--- To do ---
Repeat the entries below verbatim, beginning at the line that contains "will pyautogui.click(x=22, y=67)." and ending after the line that contains "Open the Latest".

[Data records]

## begin

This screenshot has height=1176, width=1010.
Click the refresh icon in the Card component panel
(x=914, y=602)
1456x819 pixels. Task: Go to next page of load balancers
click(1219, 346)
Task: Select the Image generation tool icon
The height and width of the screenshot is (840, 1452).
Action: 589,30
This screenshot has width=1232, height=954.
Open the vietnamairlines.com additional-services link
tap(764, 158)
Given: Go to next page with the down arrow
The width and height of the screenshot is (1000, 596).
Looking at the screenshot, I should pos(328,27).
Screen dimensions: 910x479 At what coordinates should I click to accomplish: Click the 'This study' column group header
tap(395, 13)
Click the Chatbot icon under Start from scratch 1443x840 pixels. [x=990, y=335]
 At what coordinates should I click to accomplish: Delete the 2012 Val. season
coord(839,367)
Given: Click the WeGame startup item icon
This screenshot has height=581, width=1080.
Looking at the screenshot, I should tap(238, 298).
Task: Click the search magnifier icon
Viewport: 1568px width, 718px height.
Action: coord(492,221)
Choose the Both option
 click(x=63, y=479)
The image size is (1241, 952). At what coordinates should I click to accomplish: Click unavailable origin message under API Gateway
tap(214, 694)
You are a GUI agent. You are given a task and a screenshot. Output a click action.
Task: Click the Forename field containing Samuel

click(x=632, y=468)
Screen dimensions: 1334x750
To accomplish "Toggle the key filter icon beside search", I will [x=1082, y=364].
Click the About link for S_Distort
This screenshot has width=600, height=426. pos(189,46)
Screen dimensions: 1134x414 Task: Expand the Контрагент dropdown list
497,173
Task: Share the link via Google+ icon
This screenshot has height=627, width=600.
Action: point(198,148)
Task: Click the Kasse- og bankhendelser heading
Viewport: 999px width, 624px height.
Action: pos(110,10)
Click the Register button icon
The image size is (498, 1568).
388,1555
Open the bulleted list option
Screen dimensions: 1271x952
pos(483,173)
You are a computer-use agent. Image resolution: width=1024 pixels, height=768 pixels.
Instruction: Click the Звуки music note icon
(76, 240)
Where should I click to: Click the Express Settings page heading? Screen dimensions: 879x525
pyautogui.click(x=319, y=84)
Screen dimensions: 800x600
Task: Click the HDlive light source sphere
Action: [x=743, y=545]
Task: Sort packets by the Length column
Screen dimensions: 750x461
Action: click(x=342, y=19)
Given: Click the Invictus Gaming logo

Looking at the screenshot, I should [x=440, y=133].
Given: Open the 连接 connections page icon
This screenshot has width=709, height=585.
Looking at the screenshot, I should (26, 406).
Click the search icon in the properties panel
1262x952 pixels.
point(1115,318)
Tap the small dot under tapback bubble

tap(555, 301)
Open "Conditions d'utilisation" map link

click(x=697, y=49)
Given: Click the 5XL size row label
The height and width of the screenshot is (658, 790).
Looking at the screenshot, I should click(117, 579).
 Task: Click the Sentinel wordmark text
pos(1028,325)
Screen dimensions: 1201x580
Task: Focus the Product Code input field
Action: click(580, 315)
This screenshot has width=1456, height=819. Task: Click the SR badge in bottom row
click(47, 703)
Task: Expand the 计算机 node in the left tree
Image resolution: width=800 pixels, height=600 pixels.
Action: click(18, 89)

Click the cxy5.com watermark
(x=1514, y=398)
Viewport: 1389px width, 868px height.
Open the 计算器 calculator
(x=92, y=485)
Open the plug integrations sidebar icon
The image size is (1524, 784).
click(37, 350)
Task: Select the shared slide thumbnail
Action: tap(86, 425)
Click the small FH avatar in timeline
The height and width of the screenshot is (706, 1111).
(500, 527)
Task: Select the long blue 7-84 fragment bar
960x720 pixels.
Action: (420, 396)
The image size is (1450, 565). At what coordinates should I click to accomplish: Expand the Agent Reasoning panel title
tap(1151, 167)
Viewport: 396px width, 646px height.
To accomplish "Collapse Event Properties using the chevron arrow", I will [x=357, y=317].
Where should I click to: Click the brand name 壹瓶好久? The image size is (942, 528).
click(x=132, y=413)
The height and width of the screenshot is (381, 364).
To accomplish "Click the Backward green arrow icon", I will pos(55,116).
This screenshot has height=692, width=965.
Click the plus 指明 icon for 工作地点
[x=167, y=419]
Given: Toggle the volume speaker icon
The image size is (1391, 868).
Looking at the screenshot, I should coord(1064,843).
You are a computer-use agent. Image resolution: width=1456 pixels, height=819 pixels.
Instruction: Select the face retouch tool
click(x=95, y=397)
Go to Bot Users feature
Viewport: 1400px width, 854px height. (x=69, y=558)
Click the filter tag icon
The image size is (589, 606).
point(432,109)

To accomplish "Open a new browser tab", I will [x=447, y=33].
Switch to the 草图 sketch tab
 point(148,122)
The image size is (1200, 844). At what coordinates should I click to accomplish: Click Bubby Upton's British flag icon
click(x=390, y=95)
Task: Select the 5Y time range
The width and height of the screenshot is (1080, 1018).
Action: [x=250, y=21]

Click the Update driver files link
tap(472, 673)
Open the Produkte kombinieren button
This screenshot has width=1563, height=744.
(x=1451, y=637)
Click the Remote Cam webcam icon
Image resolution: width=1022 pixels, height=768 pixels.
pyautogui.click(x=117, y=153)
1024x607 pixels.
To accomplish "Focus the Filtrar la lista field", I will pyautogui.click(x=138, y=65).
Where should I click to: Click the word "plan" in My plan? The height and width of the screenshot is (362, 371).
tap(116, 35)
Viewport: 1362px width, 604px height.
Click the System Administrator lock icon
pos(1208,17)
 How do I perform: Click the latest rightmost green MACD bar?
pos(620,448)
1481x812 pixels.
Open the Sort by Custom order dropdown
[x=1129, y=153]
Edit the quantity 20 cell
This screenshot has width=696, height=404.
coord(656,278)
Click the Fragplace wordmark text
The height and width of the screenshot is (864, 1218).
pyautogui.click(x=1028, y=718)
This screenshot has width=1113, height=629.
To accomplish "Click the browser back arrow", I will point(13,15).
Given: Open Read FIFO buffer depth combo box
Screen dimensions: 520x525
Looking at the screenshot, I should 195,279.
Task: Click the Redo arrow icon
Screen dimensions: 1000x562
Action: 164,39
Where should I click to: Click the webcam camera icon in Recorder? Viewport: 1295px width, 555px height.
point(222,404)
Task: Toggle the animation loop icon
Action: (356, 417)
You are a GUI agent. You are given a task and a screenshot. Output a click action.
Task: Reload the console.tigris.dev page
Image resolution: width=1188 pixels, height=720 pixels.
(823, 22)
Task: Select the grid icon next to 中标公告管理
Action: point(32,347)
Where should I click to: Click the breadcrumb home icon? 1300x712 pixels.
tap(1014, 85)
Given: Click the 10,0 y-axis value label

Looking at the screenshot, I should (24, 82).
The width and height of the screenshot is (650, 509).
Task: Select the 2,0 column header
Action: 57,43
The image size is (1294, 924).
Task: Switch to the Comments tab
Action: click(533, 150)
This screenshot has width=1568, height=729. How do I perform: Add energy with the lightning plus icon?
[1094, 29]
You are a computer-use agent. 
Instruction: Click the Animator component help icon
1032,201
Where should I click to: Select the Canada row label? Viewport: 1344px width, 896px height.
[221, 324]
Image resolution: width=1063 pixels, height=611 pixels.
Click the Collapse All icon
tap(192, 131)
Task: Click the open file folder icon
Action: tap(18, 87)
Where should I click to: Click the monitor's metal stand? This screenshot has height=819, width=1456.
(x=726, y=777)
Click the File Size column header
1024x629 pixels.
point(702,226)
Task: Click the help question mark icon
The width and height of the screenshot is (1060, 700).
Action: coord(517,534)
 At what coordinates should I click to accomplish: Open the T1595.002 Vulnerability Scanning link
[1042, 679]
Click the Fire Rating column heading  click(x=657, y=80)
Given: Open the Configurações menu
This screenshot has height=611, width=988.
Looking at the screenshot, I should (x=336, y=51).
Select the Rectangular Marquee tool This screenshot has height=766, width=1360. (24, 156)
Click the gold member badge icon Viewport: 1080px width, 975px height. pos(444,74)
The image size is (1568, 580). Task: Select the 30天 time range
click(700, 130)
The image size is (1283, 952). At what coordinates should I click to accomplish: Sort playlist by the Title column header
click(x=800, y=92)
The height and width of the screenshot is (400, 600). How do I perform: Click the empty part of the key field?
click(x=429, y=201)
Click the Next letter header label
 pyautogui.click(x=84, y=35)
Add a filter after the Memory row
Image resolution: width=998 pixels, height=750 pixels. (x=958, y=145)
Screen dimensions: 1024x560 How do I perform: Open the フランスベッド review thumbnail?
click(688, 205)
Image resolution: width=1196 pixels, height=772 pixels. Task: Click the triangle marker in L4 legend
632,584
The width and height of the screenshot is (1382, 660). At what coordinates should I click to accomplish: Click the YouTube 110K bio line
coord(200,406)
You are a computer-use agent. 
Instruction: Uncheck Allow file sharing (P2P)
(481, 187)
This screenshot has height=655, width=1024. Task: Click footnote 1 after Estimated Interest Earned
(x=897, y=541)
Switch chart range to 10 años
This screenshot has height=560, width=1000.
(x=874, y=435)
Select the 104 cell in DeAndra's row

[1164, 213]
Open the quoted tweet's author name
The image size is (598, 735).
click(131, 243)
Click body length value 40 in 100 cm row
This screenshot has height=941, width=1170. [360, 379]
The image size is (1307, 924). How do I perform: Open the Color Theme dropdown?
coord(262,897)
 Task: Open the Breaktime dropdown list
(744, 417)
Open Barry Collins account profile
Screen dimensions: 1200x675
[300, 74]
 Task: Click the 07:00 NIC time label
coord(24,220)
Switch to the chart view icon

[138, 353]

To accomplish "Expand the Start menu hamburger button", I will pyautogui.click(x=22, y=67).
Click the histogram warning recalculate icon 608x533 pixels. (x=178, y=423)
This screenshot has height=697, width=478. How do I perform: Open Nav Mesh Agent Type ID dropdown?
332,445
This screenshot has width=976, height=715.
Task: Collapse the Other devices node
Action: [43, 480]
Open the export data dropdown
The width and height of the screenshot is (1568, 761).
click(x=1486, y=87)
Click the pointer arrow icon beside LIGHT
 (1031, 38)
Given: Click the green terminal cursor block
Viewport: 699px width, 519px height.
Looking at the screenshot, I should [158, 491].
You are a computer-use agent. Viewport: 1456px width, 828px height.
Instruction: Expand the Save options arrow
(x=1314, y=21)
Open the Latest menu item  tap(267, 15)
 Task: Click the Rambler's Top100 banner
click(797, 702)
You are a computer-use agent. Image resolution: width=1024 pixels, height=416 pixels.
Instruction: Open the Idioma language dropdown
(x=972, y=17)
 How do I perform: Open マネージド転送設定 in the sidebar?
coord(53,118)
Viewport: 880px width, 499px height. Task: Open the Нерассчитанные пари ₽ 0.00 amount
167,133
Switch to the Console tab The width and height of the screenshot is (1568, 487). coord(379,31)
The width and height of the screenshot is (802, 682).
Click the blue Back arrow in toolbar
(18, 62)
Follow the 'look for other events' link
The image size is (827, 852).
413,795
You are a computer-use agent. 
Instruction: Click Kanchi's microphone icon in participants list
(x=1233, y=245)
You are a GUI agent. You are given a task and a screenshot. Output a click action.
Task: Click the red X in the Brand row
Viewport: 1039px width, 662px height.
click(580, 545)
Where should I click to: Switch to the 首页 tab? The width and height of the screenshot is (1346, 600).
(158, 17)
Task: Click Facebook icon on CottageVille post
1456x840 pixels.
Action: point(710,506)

## end

--- Output for this task ---
To accomplish "Expand the Start menu hamburger button", I will pyautogui.click(x=22, y=67).
Click the histogram warning recalculate icon 608x533 pixels. (x=178, y=423)
This screenshot has height=697, width=478. How do I perform: Open Nav Mesh Agent Type ID dropdown?
332,445
This screenshot has width=976, height=715.
Task: Collapse the Other devices node
Action: [43, 480]
Open the export data dropdown
The width and height of the screenshot is (1568, 761).
click(x=1486, y=87)
Click the pointer arrow icon beside LIGHT
 (1031, 38)
Given: Click the green terminal cursor block
Viewport: 699px width, 519px height.
Looking at the screenshot, I should [158, 491].
You are a computer-use agent. Viewport: 1456px width, 828px height.
Instruction: Expand the Save options arrow
(x=1314, y=21)
Open the Latest menu item  tap(267, 15)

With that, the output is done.